PROBLEM TO SOLVE: Your answer should consist of each line from the data below that contains "Choisir".

———

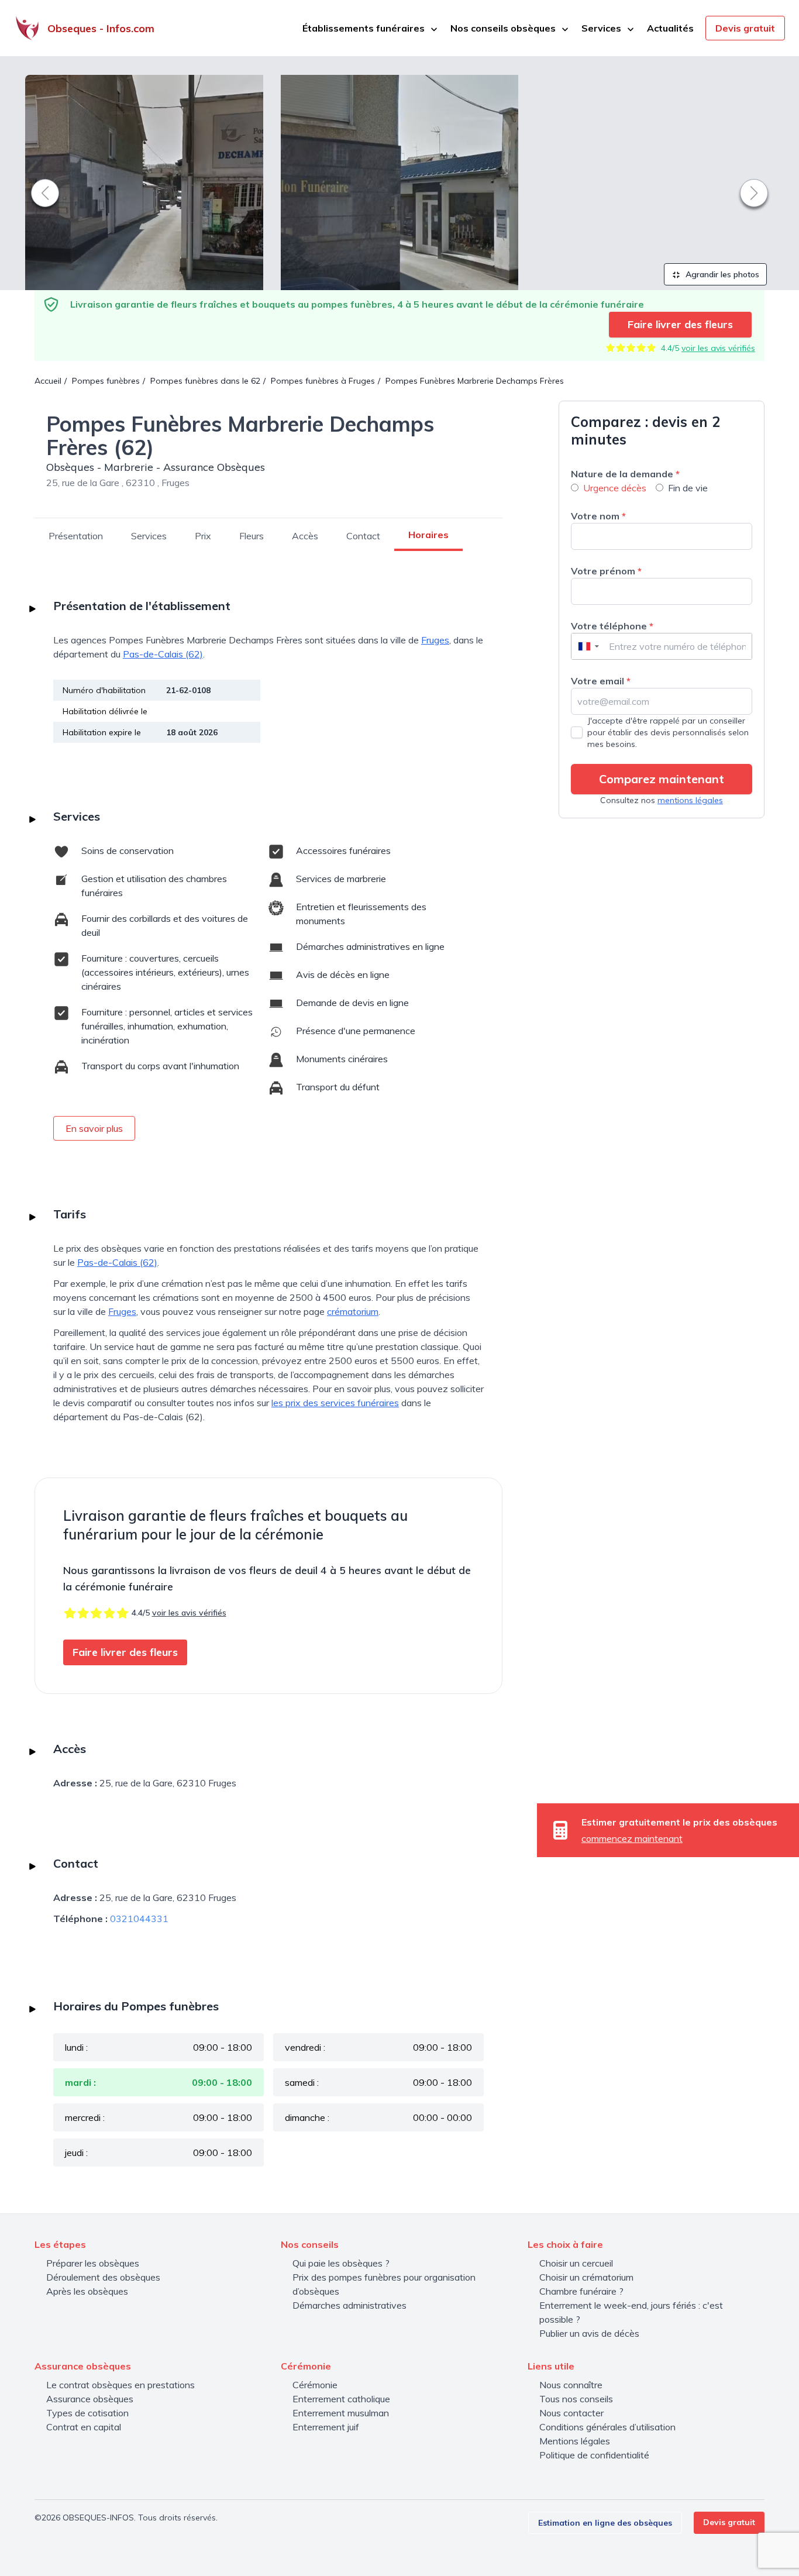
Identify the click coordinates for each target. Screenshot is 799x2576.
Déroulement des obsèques (103, 2277)
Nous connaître (570, 2385)
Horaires (428, 534)
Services (149, 536)
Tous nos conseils (576, 2399)
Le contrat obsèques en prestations (120, 2385)
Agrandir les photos (721, 274)
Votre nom (598, 516)
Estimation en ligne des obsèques (605, 2523)
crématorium (352, 1311)
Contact (363, 536)
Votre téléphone (612, 626)
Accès (305, 536)
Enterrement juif (325, 2427)
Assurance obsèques (89, 2399)
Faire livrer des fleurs (680, 324)
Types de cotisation (87, 2413)
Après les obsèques (87, 2291)
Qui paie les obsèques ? (341, 2263)
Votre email (601, 681)
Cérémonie (314, 2385)
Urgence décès (614, 488)
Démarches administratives (349, 2305)
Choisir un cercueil (576, 2263)
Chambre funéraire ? (581, 2291)
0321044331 (139, 1918)
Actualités (670, 28)
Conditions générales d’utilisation (607, 2427)
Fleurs (251, 536)
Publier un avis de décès (589, 2333)
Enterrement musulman (340, 2413)
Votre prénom (606, 571)
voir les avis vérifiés (718, 348)
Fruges (435, 640)
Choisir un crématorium (586, 2277)
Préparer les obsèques (92, 2263)
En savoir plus (94, 1128)
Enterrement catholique (341, 2399)
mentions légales (690, 800)
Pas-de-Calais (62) (163, 654)
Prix (203, 536)
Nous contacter (571, 2413)
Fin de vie (688, 488)
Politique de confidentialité (594, 2455)
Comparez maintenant (661, 779)
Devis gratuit (745, 28)
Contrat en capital (83, 2427)
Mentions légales (574, 2441)
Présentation (76, 536)
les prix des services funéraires (335, 1402)
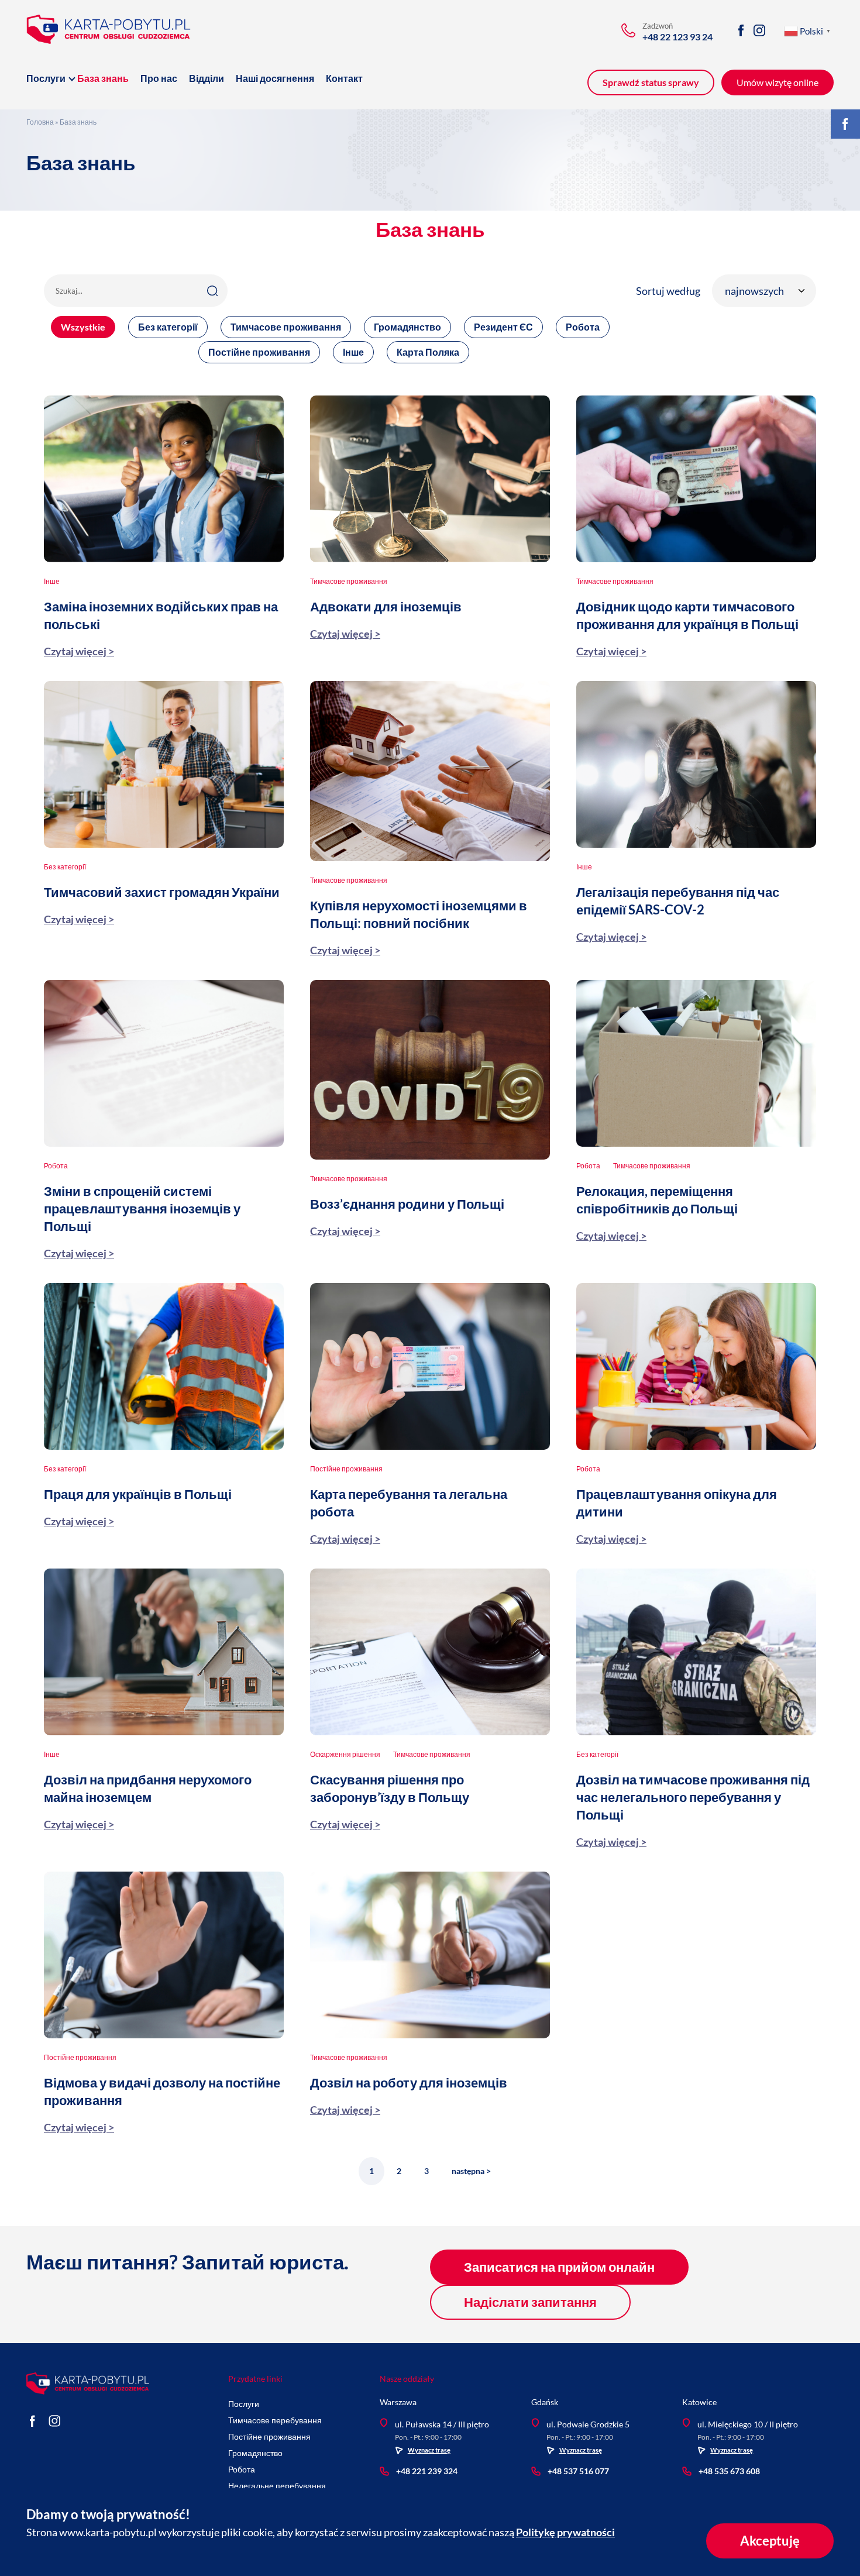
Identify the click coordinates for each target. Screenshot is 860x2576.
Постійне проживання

———

ANSWER TO THE PROBLEM:
Choisir un cercueil (576, 2263)
Choisir un crématorium (586, 2277)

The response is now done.